* _What this task involves_
Read the records below and report each line in which "button" occurs.
** Supplied information follows **
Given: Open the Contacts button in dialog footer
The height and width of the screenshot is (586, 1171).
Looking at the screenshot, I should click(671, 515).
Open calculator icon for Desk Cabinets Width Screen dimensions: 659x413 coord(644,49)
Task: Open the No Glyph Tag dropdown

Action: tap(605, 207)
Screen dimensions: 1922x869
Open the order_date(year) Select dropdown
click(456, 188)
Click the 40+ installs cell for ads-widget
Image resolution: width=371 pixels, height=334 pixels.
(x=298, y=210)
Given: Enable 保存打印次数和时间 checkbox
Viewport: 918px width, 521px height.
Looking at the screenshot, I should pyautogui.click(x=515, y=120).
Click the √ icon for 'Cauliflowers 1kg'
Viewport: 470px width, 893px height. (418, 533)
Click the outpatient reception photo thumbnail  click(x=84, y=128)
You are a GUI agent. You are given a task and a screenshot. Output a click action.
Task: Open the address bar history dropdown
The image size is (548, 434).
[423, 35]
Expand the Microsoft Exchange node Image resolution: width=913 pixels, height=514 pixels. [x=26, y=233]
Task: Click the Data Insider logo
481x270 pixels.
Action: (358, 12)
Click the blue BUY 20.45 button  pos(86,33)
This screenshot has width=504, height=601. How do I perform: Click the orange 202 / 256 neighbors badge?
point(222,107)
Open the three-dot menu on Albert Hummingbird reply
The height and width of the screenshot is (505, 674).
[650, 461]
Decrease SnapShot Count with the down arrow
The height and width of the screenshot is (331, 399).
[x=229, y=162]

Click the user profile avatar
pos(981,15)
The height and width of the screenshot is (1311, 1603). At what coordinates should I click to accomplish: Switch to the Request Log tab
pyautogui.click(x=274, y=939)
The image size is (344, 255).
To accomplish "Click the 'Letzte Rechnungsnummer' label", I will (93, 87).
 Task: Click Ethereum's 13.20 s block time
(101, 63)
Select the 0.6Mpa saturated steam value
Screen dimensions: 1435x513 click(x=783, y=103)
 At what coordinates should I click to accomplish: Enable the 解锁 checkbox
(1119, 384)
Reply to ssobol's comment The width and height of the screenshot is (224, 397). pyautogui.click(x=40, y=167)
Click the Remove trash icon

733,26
** End of Supplied information **
* _Result below_
Given: Open the Contacts button in dialog footer
Click the blue BUY 20.45 button  pos(86,33)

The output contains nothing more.